*** RECORDS TO USE ***

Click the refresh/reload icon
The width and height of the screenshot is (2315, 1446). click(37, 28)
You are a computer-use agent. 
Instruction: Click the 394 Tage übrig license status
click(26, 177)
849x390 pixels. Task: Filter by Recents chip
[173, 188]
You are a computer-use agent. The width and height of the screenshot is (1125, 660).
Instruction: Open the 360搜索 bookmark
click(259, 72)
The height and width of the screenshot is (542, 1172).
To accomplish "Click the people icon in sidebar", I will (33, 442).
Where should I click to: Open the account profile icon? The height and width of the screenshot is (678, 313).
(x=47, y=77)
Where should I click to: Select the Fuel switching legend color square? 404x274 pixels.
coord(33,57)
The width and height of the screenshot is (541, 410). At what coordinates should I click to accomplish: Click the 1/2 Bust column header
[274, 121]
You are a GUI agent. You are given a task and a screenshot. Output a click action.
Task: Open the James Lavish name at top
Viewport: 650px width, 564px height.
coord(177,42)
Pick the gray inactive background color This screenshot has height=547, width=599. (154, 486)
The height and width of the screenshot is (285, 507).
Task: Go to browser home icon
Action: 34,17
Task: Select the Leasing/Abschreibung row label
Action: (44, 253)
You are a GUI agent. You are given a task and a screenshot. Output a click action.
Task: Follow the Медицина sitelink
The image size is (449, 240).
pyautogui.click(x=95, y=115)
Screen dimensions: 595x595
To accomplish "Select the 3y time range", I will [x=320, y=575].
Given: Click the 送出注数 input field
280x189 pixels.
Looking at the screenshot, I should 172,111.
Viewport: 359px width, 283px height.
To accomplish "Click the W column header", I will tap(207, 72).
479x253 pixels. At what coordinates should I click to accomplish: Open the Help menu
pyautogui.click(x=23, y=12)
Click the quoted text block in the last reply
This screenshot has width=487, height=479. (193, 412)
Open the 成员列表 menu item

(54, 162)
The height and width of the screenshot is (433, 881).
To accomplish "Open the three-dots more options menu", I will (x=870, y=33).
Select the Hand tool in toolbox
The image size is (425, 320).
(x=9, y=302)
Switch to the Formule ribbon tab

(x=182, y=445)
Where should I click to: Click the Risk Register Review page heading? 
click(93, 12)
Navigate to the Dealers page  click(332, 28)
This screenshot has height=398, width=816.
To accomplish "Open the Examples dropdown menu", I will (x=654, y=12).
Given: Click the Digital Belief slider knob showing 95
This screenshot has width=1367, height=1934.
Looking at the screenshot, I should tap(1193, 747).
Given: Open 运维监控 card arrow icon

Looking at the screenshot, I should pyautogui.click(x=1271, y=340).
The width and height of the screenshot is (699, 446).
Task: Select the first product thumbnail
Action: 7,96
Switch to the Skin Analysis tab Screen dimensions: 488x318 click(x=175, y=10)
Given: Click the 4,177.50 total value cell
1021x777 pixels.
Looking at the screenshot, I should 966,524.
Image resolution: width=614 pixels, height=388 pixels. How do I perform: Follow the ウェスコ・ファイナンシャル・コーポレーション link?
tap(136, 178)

*** End of RECORDS TO USE ***

TASK TO CARRY OUT: Repeat the entries verbatim through the line with "The height and width of the screenshot is (433, 881).".

RESPONSE BOX:
Click the refresh/reload icon
The width and height of the screenshot is (2315, 1446). click(37, 28)
You are a computer-use agent. 
Instruction: Click the 394 Tage übrig license status
click(26, 177)
849x390 pixels. Task: Filter by Recents chip
[173, 188]
You are a computer-use agent. The width and height of the screenshot is (1125, 660).
Instruction: Open the 360搜索 bookmark
click(259, 72)
The height and width of the screenshot is (542, 1172).
To accomplish "Click the people icon in sidebar", I will (33, 442).
Where should I click to: Open the account profile icon? The height and width of the screenshot is (678, 313).
(x=47, y=77)
Where should I click to: Select the Fuel switching legend color square? 404x274 pixels.
coord(33,57)
The width and height of the screenshot is (541, 410). At what coordinates should I click to accomplish: Click the 1/2 Bust column header
[274, 121]
You are a GUI agent. You are given a task and a screenshot. Output a click action.
Task: Open the James Lavish name at top
Viewport: 650px width, 564px height.
coord(177,42)
Pick the gray inactive background color This screenshot has height=547, width=599. (154, 486)
The height and width of the screenshot is (285, 507).
Task: Go to browser home icon
Action: 34,17
Task: Select the Leasing/Abschreibung row label
Action: (44, 253)
You are a GUI agent. You are given a task and a screenshot. Output a click action.
Task: Follow the Медицина sitelink
The image size is (449, 240).
pyautogui.click(x=95, y=115)
Screen dimensions: 595x595
To accomplish "Select the 3y time range", I will [x=320, y=575].
Given: Click the 送出注数 input field
280x189 pixels.
Looking at the screenshot, I should 172,111.
Viewport: 359px width, 283px height.
To accomplish "Click the W column header", I will tap(207, 72).
479x253 pixels. At what coordinates should I click to accomplish: Open the Help menu
pyautogui.click(x=23, y=12)
Click the quoted text block in the last reply
This screenshot has width=487, height=479. (193, 412)
Open the 成员列表 menu item

(54, 162)
The height and width of the screenshot is (433, 881).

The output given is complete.